* **TASK REQUIREMENTS**:
Print nothing but the lines below starting at the line that holds "YellowHouse Live (373, 254)" and ending at the line that holds "Accept all cookies (358, 1444)", including both, each exactly as written.

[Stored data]
------------------------------------------------------------

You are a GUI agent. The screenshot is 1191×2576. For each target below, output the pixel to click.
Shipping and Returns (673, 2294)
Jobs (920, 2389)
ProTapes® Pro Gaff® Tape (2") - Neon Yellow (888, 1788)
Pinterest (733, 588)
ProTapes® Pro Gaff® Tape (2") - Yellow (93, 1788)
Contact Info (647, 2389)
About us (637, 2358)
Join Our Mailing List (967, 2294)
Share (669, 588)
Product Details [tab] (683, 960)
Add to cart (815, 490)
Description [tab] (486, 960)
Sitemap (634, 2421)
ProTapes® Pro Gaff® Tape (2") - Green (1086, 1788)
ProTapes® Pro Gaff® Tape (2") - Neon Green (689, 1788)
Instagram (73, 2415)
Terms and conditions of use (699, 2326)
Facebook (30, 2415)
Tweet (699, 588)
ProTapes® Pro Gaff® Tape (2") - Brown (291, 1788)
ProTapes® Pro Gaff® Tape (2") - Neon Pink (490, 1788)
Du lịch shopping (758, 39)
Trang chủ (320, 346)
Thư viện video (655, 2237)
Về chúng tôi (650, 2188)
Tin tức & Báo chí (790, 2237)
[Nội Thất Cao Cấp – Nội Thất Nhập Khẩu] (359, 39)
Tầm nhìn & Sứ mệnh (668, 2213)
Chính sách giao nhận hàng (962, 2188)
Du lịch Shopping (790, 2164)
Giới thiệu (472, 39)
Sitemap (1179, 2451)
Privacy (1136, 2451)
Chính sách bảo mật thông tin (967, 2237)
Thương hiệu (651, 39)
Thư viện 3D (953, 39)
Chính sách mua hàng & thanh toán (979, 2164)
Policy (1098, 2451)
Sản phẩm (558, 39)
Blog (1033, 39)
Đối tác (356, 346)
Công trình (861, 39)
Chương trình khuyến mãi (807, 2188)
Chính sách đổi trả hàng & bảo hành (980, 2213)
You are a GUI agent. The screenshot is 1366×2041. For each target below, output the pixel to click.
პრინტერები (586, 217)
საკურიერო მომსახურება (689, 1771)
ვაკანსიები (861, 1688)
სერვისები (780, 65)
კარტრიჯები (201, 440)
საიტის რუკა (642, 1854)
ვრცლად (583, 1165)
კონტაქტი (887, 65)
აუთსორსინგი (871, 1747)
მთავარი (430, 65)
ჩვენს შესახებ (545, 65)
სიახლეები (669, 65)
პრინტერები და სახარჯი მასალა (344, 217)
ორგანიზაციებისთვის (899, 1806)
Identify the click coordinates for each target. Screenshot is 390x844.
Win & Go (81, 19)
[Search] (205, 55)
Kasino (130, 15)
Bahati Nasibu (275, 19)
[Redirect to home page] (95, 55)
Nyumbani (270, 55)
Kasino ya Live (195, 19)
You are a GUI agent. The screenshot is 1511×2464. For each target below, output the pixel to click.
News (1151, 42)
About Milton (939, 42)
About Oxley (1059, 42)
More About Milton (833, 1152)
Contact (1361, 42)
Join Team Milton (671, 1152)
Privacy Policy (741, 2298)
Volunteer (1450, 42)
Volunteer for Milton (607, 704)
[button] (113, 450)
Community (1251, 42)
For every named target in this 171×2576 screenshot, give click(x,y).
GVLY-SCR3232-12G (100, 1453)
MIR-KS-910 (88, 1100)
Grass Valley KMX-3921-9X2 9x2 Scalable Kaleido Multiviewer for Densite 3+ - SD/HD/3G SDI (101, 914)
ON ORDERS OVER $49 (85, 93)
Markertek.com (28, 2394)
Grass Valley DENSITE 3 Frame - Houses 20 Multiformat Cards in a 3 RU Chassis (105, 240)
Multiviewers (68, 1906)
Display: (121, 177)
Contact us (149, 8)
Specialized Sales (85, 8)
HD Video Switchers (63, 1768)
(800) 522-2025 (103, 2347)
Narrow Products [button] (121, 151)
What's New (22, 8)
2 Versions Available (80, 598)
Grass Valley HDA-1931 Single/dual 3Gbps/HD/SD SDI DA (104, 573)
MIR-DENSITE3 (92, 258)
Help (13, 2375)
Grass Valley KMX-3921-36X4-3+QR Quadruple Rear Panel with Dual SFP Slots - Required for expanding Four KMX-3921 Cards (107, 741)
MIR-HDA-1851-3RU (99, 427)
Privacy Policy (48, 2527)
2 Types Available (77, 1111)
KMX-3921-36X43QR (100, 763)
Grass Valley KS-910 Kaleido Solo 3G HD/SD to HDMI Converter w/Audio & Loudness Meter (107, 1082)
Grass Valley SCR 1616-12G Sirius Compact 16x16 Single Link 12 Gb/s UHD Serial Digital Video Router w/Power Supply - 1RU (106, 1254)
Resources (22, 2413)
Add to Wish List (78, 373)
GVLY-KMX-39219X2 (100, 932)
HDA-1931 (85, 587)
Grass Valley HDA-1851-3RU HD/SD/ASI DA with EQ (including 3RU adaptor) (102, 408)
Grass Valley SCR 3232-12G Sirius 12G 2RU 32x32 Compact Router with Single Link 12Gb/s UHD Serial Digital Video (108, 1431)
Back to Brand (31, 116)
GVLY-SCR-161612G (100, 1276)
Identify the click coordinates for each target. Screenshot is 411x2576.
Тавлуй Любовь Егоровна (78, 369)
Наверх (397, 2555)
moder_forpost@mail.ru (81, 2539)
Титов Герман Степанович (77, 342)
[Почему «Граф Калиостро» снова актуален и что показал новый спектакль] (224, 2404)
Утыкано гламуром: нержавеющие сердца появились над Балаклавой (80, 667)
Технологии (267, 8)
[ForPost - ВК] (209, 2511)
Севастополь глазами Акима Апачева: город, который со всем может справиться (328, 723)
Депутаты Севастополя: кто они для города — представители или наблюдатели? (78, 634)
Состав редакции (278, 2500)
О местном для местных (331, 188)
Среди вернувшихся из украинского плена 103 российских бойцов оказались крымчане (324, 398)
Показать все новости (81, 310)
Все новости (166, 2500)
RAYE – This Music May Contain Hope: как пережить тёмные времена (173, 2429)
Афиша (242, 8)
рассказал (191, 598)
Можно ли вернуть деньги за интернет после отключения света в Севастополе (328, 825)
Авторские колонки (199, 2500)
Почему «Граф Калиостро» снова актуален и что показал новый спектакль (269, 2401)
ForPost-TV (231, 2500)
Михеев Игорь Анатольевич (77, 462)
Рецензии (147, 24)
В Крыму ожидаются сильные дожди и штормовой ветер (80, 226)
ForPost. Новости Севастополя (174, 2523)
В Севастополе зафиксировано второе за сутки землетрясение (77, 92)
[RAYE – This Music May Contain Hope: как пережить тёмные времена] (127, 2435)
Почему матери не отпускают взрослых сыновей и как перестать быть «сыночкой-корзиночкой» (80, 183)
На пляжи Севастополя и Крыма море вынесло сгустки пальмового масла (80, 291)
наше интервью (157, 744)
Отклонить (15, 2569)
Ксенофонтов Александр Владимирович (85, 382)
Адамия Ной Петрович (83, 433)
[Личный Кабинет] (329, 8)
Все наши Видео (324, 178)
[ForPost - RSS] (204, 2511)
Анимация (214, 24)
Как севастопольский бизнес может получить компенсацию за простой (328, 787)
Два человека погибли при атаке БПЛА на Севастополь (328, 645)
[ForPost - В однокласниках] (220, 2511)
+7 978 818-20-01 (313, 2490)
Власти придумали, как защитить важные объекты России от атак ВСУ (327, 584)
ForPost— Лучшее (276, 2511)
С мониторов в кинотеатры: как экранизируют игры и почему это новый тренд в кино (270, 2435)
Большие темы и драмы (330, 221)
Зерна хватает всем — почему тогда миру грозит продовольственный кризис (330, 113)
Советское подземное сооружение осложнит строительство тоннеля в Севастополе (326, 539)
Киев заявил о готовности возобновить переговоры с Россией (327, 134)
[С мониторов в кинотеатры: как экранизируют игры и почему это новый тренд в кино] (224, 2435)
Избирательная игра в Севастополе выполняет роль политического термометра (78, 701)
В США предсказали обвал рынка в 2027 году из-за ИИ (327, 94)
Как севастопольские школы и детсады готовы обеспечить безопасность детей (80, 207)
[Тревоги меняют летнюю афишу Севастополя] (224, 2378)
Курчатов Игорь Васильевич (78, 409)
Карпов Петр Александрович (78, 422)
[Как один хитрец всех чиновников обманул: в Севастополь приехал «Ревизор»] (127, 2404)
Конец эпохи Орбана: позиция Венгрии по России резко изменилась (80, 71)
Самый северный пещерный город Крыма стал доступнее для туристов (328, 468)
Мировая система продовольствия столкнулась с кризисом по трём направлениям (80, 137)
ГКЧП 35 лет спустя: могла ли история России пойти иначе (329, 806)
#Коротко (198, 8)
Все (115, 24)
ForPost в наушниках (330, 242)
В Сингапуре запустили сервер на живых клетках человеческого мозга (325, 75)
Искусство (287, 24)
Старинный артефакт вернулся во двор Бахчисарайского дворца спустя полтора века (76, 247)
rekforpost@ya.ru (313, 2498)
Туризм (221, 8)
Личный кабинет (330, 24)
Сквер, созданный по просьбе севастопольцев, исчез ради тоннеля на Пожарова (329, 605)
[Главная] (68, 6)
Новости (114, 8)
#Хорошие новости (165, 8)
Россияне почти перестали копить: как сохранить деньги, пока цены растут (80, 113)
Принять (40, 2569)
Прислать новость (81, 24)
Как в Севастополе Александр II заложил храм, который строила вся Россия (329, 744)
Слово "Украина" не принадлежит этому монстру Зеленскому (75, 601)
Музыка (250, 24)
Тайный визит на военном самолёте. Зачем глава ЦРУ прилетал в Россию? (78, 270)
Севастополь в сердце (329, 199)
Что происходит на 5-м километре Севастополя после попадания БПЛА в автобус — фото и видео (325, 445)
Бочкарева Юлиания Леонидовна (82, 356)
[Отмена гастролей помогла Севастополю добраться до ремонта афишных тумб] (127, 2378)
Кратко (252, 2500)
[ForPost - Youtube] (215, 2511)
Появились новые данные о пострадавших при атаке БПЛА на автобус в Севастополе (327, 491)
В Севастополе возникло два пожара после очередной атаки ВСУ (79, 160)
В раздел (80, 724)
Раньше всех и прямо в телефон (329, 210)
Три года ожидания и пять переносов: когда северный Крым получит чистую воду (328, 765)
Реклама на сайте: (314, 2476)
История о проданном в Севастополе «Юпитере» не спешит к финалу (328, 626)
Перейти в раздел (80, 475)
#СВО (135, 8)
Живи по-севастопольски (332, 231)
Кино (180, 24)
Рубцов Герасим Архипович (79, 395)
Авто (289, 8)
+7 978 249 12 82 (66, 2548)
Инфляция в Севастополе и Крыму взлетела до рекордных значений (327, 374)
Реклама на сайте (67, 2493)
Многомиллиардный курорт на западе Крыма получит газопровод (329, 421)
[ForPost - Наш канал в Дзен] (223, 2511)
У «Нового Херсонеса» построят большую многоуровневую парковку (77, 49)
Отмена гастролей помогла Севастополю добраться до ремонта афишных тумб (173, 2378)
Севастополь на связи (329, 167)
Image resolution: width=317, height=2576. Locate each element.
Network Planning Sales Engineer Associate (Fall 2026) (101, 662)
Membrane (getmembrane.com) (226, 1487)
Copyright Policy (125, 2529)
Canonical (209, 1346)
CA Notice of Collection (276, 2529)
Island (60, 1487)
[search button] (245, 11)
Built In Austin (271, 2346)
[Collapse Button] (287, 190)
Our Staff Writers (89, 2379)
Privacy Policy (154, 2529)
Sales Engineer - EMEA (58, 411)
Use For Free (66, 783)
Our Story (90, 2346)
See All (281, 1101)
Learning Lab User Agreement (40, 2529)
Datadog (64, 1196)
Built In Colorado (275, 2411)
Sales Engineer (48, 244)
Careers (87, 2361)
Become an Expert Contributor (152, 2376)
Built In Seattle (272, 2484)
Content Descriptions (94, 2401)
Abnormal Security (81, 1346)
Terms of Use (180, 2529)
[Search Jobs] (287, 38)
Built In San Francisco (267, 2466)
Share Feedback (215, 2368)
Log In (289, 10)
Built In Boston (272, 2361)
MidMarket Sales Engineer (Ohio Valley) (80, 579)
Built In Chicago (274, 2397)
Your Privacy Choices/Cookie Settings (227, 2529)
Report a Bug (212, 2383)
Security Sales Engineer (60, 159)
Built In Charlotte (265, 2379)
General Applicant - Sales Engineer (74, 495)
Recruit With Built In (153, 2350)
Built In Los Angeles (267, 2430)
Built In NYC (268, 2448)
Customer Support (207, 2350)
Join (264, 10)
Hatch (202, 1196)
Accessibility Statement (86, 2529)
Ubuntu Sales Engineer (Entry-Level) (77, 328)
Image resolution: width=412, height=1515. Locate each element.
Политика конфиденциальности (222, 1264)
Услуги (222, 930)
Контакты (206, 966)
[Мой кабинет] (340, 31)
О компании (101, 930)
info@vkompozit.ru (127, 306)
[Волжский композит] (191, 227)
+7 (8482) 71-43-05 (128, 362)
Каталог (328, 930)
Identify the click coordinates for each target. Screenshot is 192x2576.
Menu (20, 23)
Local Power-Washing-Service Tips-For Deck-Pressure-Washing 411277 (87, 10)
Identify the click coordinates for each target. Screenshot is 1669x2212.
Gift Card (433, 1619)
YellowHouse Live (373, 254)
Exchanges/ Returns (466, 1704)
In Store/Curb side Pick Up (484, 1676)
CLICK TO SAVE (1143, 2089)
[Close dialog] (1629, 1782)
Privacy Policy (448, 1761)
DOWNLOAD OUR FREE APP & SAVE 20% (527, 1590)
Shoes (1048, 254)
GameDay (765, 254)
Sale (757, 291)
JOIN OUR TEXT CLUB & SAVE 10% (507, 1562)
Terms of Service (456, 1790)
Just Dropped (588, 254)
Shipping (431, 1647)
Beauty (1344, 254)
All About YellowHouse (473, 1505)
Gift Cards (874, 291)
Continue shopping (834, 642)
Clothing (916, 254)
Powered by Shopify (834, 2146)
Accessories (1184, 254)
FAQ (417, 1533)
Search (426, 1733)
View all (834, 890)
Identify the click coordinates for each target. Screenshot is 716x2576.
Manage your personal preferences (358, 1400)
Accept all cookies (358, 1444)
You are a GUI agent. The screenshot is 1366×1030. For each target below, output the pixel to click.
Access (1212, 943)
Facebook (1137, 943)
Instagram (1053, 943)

------------------------------------------------------------

* **ANSWER**:
YellowHouse Live (373, 254)
Exchanges/ Returns (466, 1704)
In Store/Curb side Pick Up (484, 1676)
CLICK TO SAVE (1143, 2089)
[Close dialog] (1629, 1782)
Privacy Policy (448, 1761)
DOWNLOAD OUR FREE APP & SAVE 20% (527, 1590)
Shoes (1048, 254)
GameDay (765, 254)
Sale (757, 291)
JOIN OUR TEXT CLUB & SAVE 10% (507, 1562)
Terms of Service (456, 1790)
Just Dropped (588, 254)
Shipping (431, 1647)
Beauty (1344, 254)
All About YellowHouse (473, 1505)
Gift Cards (874, 291)
Continue shopping (834, 642)
Clothing (916, 254)
Powered by Shopify (834, 2146)
Accessories (1184, 254)
FAQ (417, 1533)
Search (426, 1733)
View all (834, 890)
Identify the click coordinates for each target. Screenshot is 716x2576.
Manage your personal preferences (358, 1400)
Accept all cookies (358, 1444)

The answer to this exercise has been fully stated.